Moore’s Law tells us that every couple of years the number of transistors in a microchip double, but as transistors become smaller and smaller, quantum physics creates a limit to the size at which they can work. Essentially, transistors are an electric switch, controlling the flow of current. The switch can be turned on to let electrons through, or the switch can be turned off to block electrons. This on or off state of the transistor creates the binary system (1’s and 0’s) which is essential for the functioning of computers.  

An important part of the transistor is the depletion layer. A part of this layer is negative, acting as a barrier, repelling electrons and stopping electric current. Stopping this flow turns the transistor off. But, by applying a positive voltage, this negative charge can be overcome, and electric current can flow, turning the transistor on. 

As transistors become smaller, this depletion layer is no longer an effective barrier. In classical physics every particle has an exact position and momentum. However, in quantum physics the particle does not move on a trajectory; its place in space is described by a distribution of probability. This means that when the depletion layer becomes thin enough, quantum particles like electrons can undergo quantum tunneling and appear on the other side of the barrier. This means that one day Moore’s law will no longer apply because the depletion layer, and therefore also the transistor, can only become so small. 

Quantum computing could be the solution to sustain the yearly improvement of our computers power. Unlike traditional computers, quantum computers do not use transistors. So, instead of having bits which can only have 1’s and 0’s, quantum computing works with qubits which can simultaneously represent 1’s and 0’s. This property of qubits makes quantum computers incredibly powerful.  
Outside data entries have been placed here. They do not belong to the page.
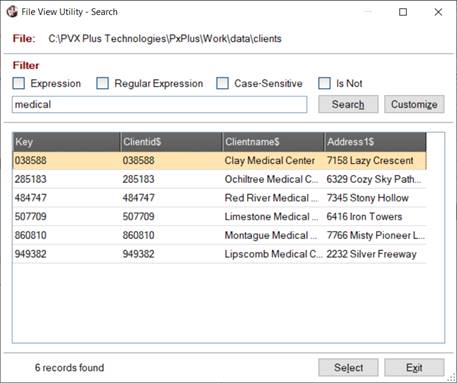
Task: Click the Exit button
Action: coord(414,368)
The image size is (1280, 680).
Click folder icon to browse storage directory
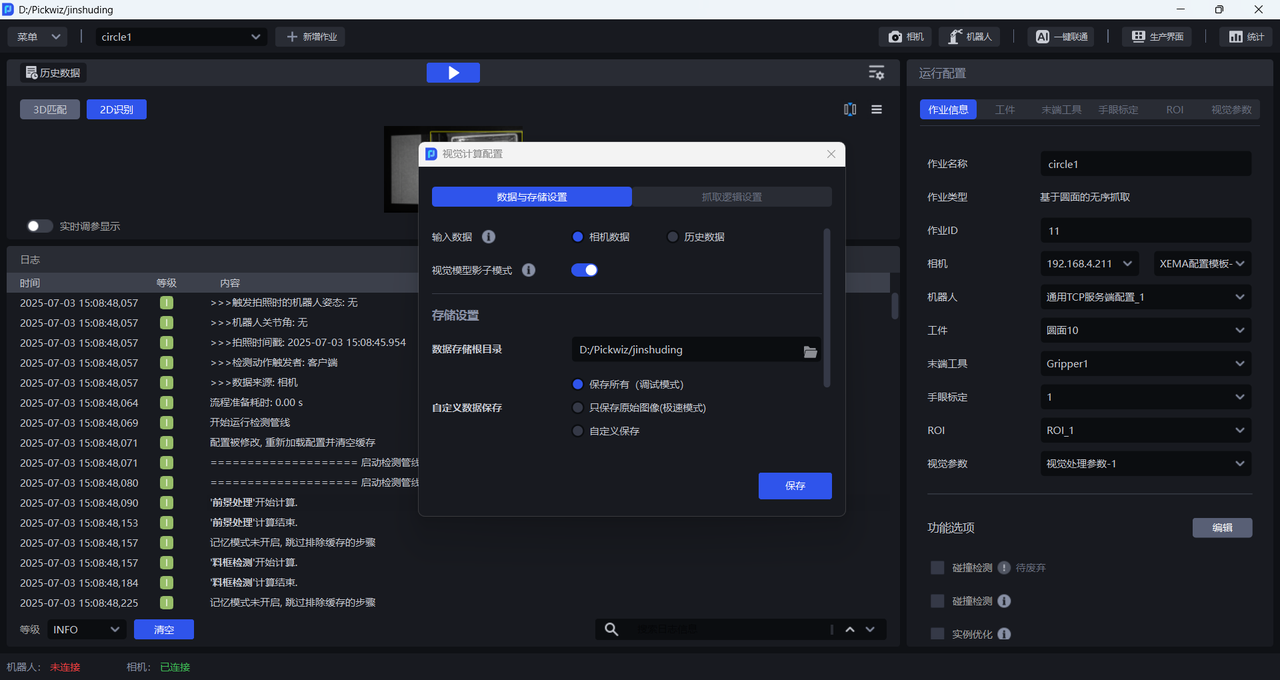810,351
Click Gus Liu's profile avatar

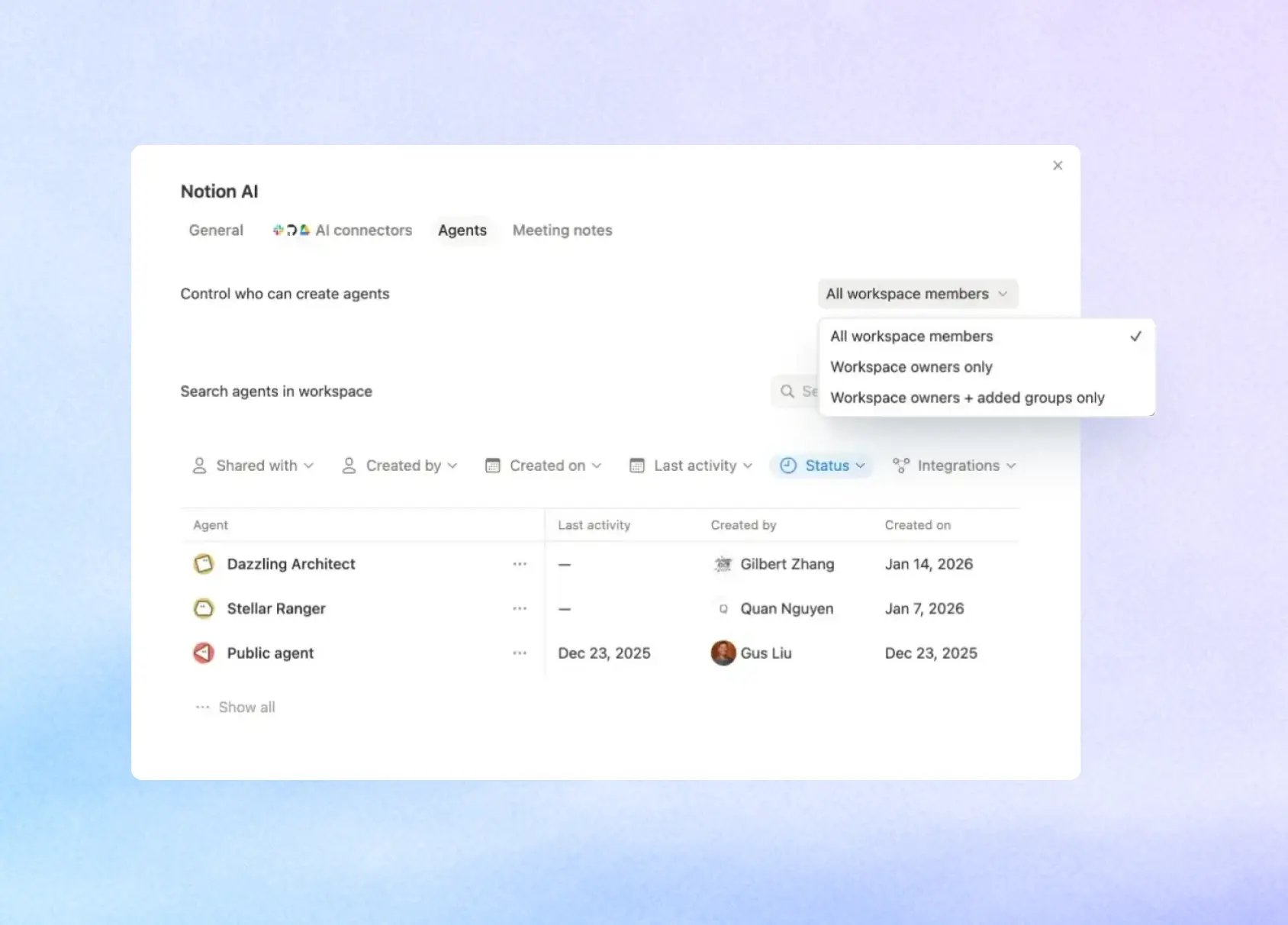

This power could be used to quickly create highly trained AI (artificial intelligence). AI needs to process huge amounts of information to evolve, learn and gain experience in a field. For example, AI has already been created by showing thousands of images tumoral samples so that it can learn to identify cancer and make diagnoses. But, due to limited computer power, this AI software is not 100% effective and can misdiagnose patients. With the help of quantum computers, AI’s which help to find cancers could process far larger data sets and increase their accuracy. 

One area that quantum computers will without a doubt change is the world of encryption. One of the most common forms of encryption is called RSA. It works by locking messages using a larger number (n) so that the only way to decode and access that data is knowing the factors (p and q) of that number. And since p and q are both prime numbers, n has only one possible value. If somebody does not have these factors, they can either not access the data or they need days going through millions and millions of numbers. Whereas quantum computers are far more powerful than traditional computers and can have faster operations. This would render IT security obsolete and significantly affect embassies, military, governments and any other organisation that needs to hold the messages it sends a secret. 

Quantum computers create endless solutions to the problems of our time, but it would be reckless to discount the risks they could pose. A new age of technology is about to start; we must make sure that we are not caught off guard.